= Eysteinn Beli =

8th-century king of Sweden

Eysteinn Beli or Eysteinn hinn illráði, Swedish: Östen Illråde (ill-ruler) or Östen Beli, was a semi-legendary king of Sweden who would have ruled in the late 8th century.

==Krákumál==
According to Krákumál (stanza 7), he fell at Ulleråker south of Uppsala.
| Hjuggu vér með hjörvi. Hátt grenjuðu rottar, áðr en á Ullarakri Eysteinn konungr felli. Gengum gulli fáðir grundar vals af bröndum — rækyndill smaug rauðar rítr — at hjálma móti. Svíra virtr ór sárum sveif of hjarna kleifar. | We hewed with the sword. Swords roared loudly before King Eysteinn fell at Ullarakr. We proceeded to a meeting of helmets [BATTLE], decked with gold from the flames of the landing place of the falcon [ARM > GOLD RINGS]; the corpse-candle [SWORD] penetrated red shields. The wort of the neck [BLOOD] flowed from wounds over the cliffs of the brain [SHOULDERS]. |

==Ragnarssona þáttr==
The apparently oldest version, Ragnarssona þáttr, relates that Ragnar Lodbrok's sons had left Sweden and conquered Zealand, Reidgotaland (here Jutland), Gotland, Öland and all the minor islands. Ivar the Boneless, the leader, then settled at Lejre with his brothers.

Ragnar was jealous with his sons' successes, and set Eysteinn as the jarl of Sweden, telling him to protect Sweden from his sons. He then went east across the Baltic Sea to pillage and to show his own skills.

Ragnar's sons Eric and Agnar then sailed into Lake Mälaren and sent a message to king Eysteinn that they wanted him to submit to Ragnar's sons, and Eric said that he wanted Eysteinn's daughter Borghild as wife. Eysteinn said that he first wanted to consult the Swedish chieftains. The chieftains said no to the offer, and ordered an attack on the rebellious sons. A battle ensued and Eric and Agnar were overwhelmed by the Swedish forces, whereupon Agnar died and Eric was taken prisoner.

Eysteinn offered Eric as much of Uppsala öd as he wanted, and Borghild, in wergild for Agnar. Eric proclaimed that after such a defeat he wanted nothing but to choose the day of his own death. Eric asked to be impaled on spears that raised him above the dead and his wish was granted.
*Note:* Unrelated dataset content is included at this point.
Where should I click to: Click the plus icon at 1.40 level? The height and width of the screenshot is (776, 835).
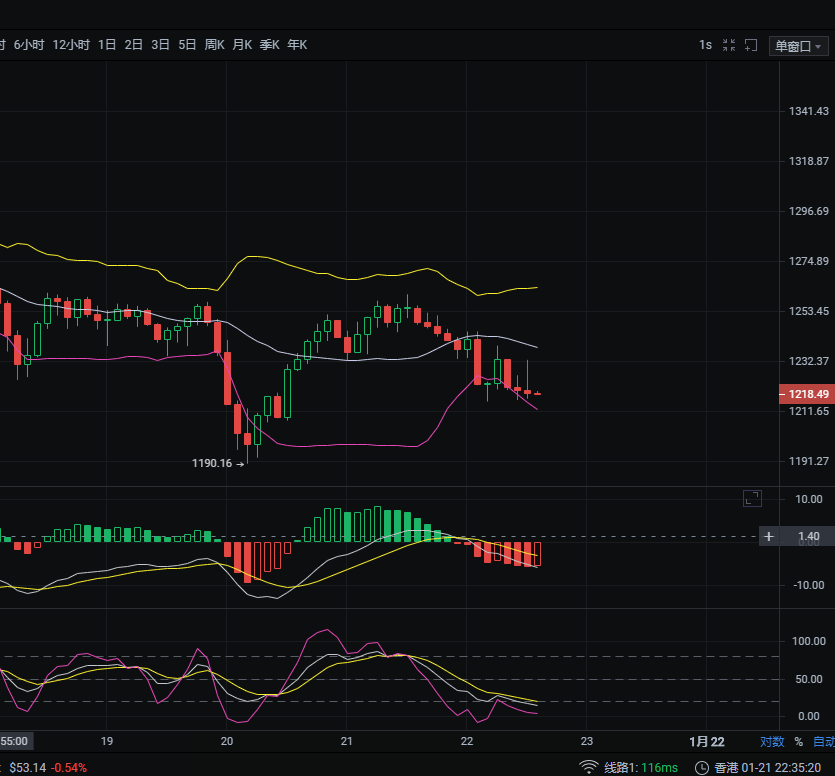click(x=769, y=537)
In Zealand, his mother Aslaug and his brothers Björn Ironside and Hvitserk, who had been playing tafl, become upset and sail to Sweden with a large army. Aslaug, calling herself Randalin rides with cavalry across the land.
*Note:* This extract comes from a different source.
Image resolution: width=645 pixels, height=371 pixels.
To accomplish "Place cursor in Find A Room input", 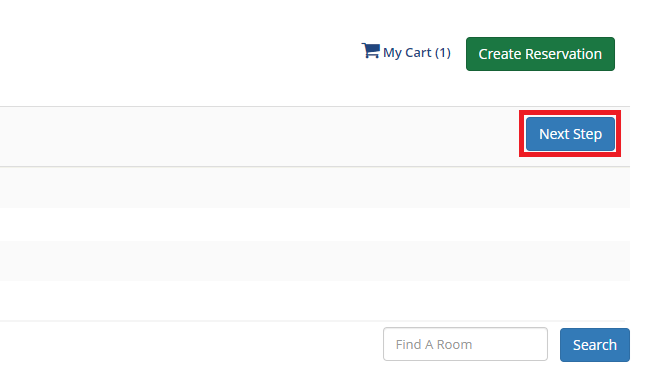I will (x=465, y=344).

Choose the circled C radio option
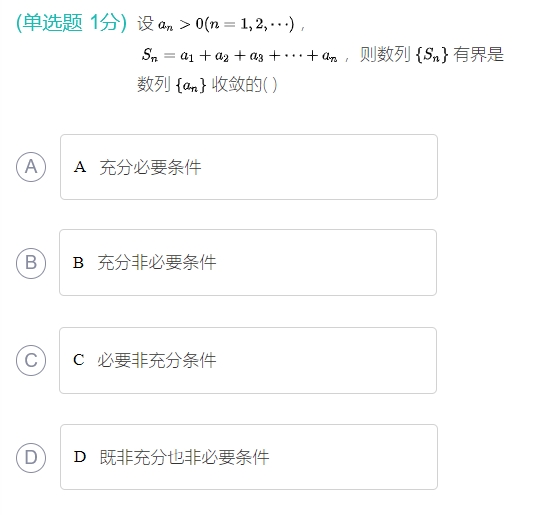[31, 360]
The battle ended with Eysteinn's death. When Ragnar died, Björn Ironside became the king of Sweden.

==Ragnar Lodbrok's saga==
Ragnar Lodbrok's saga tells that Eysteinn was the king of Sweden and a good friend of Ragnar Lodbrok. Eysteinn had the most beautiful daughter named Ingeborg. He was also a devout pagan and there were so many blóts at Uppsala that no other place had ever been its equal. The Swedes worshiped a holy cow named Sibilja, and when the Swedes were attacked by enemies, they had the cow walk in front of the battle formation. The cow's magic was so great that when she began to bellow, the enemies began to fight between themselves.

When Ragnar Lodbrok was visiting Eysteinn at Uppsala, Eysteinn suggested that Ragnar marry Ingeborg and have her as wife instead of the pauper Aslaug (Kraka). Ragnar consequently betrothed himself to Ingeborg. Eventually, Aslaug found out from three small birds, and told Ragnar that she was no pauper. She was the daughter of Sigurd and Brynhild. As Ragnar understood that Kraka was of better descent than that of Ingeborg, he decided not to go back to Sweden and wed Eysteinn's daughter.

Eysteinn was upset with Ragnar's change of plans and declared that their friendship was no more. This was interesting news to Ragnar's sons Eric and Agnar who decided to go to Sweden and pillage, as their father would not mind anymore.

Eysteinn sent the fiery cross in all directions and assembled the Swedish leidang. They also made Sibilja join the army, but they had to blót considerably to make her obey. When they had arrived at the location where Eric and Agnar were camped, Eysteinn ordered one third of the Swedish army to attack Eric and Ragnar's men, while the others would attack from all directions after the battle had begun. This was done and Sibilja began to bellow. Eric and Agnar's warriors began to fight between themselves and eventually Agnar died and Eric was taken captive. Eric was offered both peace and Ingeborg but Eric wanted the Swedes to stick spears into the ground and throw him on top of them so that he would die.

When Aslaug heard the news of Eric and Agnar's death, she cried blood, and asked Ragnar's sons to avenge their dead brothers. Ivar the Boneless was afraid of the magic that ruled in Sweden, but when his little brother, the only three year old Sigurd Snake-in-the-Eye wanted to attack Eysteinn, the brothers changed their minds.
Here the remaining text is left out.